--- WORK TASK ---
Only the lines below starting at the one containing "Instruction: Open Environments" and ending at the one containing "How do I perform: Click" belong in the answer, each copied exactly.

--- RECORDS FOR PROCESSING ---

= Beginning of Section =

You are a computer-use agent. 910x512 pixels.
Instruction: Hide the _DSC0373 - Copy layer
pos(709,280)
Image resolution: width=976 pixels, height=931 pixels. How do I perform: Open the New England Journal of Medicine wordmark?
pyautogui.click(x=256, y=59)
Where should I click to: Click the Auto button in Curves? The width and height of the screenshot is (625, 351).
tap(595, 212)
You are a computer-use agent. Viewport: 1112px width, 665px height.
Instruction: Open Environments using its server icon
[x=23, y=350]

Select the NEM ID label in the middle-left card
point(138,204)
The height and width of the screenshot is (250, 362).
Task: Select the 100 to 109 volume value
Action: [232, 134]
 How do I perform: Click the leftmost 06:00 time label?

= End of Section =
= Beginning of Section =

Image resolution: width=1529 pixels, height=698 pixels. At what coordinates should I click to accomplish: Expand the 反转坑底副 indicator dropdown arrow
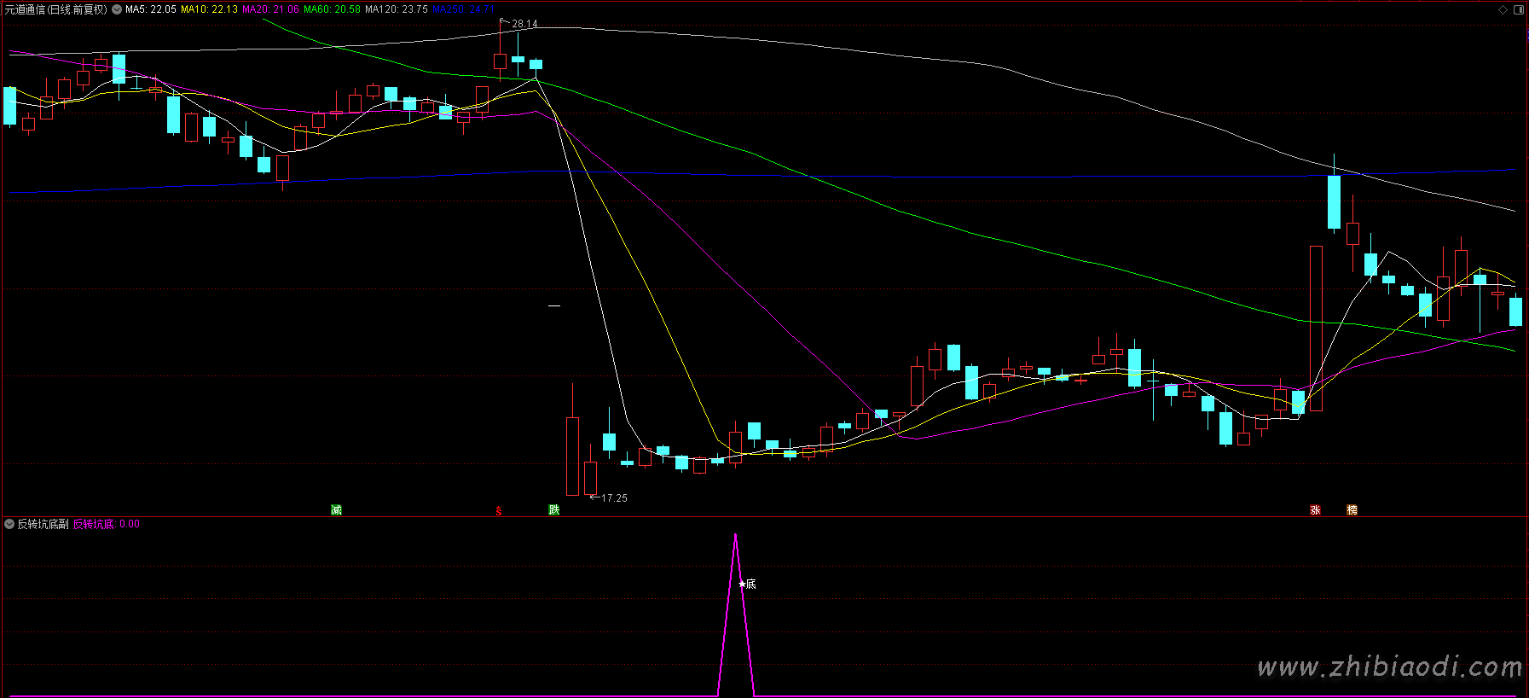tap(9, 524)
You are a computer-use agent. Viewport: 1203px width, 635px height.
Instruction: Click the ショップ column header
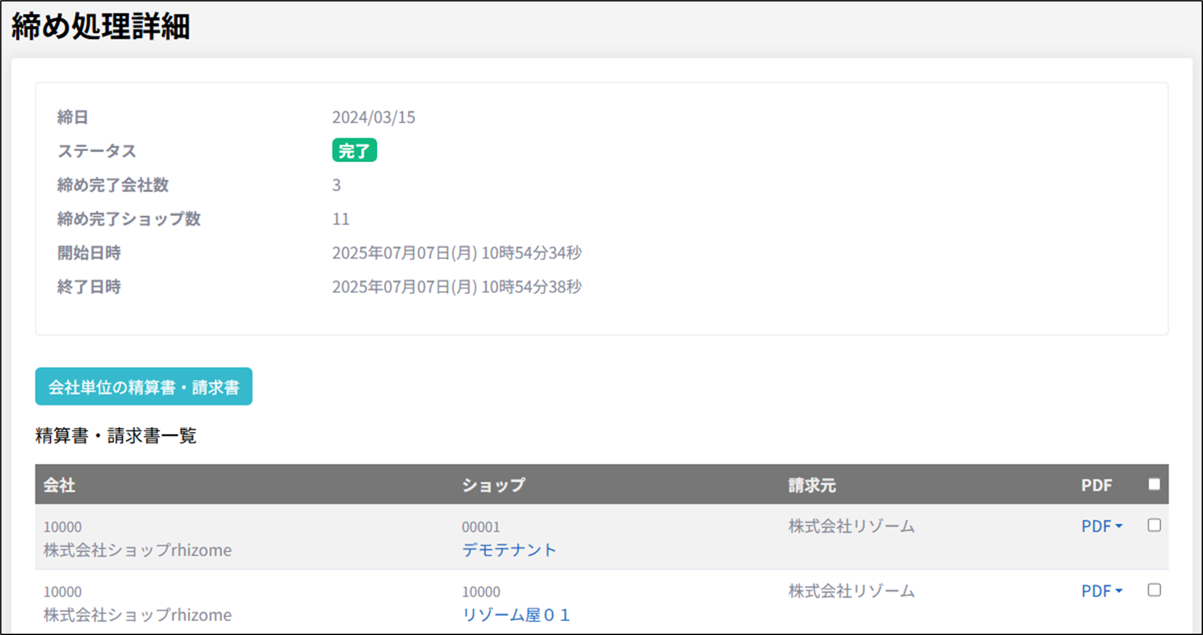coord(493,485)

= End of Section =
= Beginning of Section =

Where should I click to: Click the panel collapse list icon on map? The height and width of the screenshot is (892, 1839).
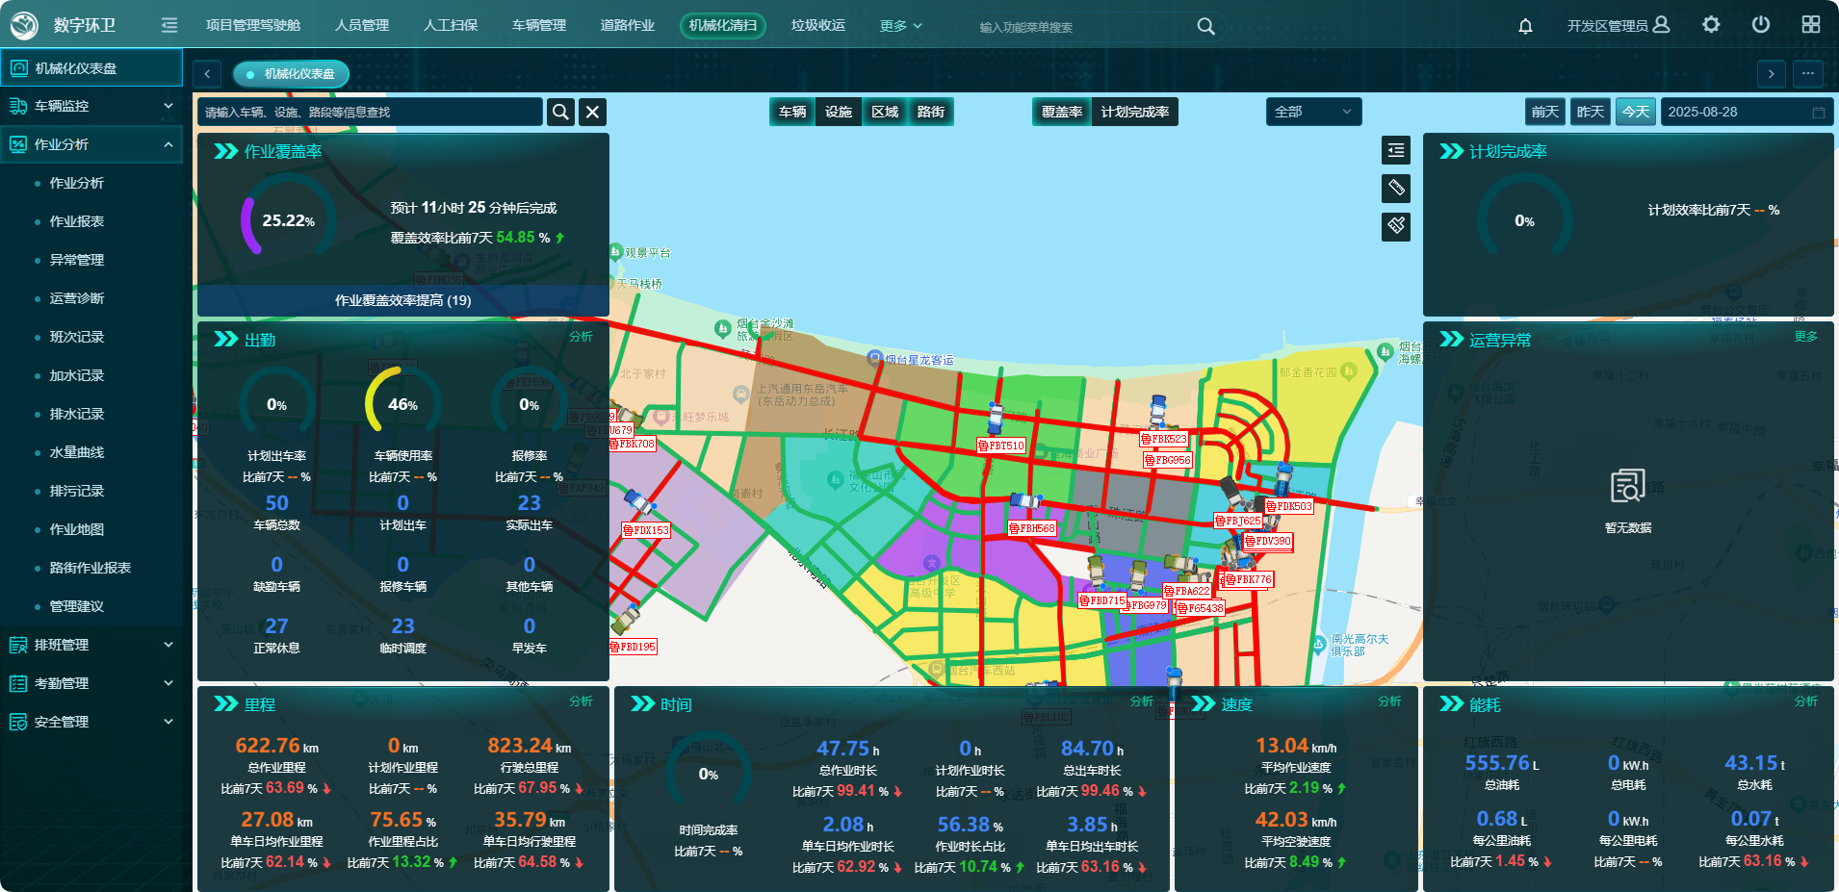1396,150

= End of Section =

--- RESULT OF THIS EXERCISE ---
Instruction: Open Environments using its server icon
[x=23, y=350]

Select the NEM ID label in the middle-left card
point(138,204)
The height and width of the screenshot is (250, 362).
Task: Select the 100 to 109 volume value
Action: [232, 134]
 How do I perform: Click the leftmost 06:00 time label?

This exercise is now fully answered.